The World Economic Forum Global Competitiveness Report 2018 finds that Greece’s average investment level for all types of infrastructure between 2009 and 2018 was only about 14% of its gross domestic product, the lowest figure among all European Nations.
CEB raises funds in international capital markets, which are then offered as loans to support infrastructure projects in its 41 member states. Besides providing funding, CEB staff also offer technical expertise to borrowers to ensure each funded project functions as intended.
“The financing of climate change mitigation and adaptation measures is among the Bank’s top priorities,” said CEB Governor Rolf Wenzel in a statement. “I am pleased that, with this loan, the CEB is supporting the flood prevention plan of founding member state Greece to help shield the country and its population against a repeat of the disastrous effects of flooding.”

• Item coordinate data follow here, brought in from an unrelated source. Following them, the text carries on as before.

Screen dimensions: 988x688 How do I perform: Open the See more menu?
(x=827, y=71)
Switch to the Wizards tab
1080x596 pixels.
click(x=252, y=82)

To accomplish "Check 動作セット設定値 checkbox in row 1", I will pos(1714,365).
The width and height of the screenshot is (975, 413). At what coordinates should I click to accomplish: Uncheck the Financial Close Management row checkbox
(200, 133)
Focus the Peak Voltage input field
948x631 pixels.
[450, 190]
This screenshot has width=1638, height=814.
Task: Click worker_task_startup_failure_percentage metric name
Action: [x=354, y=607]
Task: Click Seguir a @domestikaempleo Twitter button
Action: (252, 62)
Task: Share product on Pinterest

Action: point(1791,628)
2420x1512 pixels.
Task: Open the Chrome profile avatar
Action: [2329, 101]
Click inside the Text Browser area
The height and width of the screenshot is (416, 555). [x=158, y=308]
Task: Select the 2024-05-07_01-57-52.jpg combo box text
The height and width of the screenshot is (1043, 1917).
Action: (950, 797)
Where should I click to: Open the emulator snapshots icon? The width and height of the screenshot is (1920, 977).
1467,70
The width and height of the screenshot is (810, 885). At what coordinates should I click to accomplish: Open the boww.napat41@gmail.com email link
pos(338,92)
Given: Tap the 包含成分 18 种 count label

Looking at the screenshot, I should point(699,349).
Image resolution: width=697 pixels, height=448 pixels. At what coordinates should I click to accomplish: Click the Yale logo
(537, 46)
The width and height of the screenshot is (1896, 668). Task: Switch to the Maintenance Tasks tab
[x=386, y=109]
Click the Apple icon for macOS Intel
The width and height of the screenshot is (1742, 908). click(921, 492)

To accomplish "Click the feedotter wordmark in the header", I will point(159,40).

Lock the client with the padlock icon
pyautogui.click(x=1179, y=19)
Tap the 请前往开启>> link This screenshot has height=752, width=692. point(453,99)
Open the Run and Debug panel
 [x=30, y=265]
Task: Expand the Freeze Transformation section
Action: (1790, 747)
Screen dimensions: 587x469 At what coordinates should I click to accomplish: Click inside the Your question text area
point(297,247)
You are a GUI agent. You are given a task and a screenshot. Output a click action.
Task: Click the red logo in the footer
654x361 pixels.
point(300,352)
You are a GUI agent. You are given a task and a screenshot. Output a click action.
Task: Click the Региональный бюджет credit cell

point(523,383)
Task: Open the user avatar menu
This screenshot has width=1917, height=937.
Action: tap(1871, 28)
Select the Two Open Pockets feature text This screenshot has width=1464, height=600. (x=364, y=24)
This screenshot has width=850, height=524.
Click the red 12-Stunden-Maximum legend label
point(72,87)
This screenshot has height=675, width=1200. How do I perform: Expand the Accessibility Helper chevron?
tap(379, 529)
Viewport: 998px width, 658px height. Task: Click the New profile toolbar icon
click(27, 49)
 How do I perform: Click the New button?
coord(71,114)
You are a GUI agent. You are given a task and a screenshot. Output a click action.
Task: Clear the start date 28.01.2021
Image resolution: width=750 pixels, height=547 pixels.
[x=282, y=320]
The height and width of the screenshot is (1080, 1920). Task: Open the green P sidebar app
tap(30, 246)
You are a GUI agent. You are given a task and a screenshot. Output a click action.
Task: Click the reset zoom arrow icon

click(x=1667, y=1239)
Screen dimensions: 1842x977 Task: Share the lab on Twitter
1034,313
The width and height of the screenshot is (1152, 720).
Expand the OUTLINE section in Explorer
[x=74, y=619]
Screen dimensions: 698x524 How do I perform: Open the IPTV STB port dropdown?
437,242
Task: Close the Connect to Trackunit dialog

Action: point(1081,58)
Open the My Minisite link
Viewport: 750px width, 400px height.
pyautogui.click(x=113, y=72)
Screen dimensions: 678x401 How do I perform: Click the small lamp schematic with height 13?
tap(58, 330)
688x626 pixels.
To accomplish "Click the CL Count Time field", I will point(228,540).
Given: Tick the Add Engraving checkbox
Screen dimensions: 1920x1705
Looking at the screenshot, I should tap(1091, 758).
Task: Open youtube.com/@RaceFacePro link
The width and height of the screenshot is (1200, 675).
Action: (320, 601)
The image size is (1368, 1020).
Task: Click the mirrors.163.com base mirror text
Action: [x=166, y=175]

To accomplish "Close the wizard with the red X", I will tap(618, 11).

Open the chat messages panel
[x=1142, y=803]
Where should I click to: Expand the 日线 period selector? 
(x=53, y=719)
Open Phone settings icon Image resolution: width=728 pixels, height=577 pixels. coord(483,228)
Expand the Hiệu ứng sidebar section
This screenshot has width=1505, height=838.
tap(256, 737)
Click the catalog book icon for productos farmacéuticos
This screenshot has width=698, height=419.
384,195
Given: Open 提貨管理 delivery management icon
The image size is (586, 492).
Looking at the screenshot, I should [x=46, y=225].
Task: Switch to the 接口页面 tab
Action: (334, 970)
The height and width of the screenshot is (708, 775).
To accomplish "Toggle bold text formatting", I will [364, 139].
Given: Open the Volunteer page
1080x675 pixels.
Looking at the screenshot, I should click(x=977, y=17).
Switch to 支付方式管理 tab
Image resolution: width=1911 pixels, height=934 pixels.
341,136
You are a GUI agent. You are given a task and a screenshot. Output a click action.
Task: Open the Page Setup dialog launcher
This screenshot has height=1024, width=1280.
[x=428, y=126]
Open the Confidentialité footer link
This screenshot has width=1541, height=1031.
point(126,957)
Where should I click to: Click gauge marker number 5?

Protecting Greece’s rich history
Funds from the CEB loan will support projects that focus specifically on preventing floods in the regions of Attica, Central Macedonia, and the Peloponnese. These areas contain many of Greece’s cultural landmarks and have experienced chronic flooding in recent years.
Among other interventions, the loan will enable Greece to build or renovate its drainage networks and stormwater conveyance systems and create new “water-retaining structures,” according to the release.
Approved projects also include increased protections for several of Greece’s most famous archaeological sites, which contribute greatly to tourism. In 2014, for example, storms over Attica delivered at least 80 mm (3 in.) of rain — about 1/7 of the region’s annual rainfall — over the course of just a few days, described The Greek Reporter. The deluge drowned out the Temple of Artemis at Vravrona, an important landmark just outside of Athens, and caused costly damages.
Other environmental loans announced by CEB in July include
- €100 million to improve drinking water quality in the Ile-de-France region of France;
- €150 million to the Netherlands to support energy-efficient schools; and
- €21.2 million to modernize the campus of the Institut Pasteur de Lille (France), focused on removing environmental hazards and strengthening environmental standards.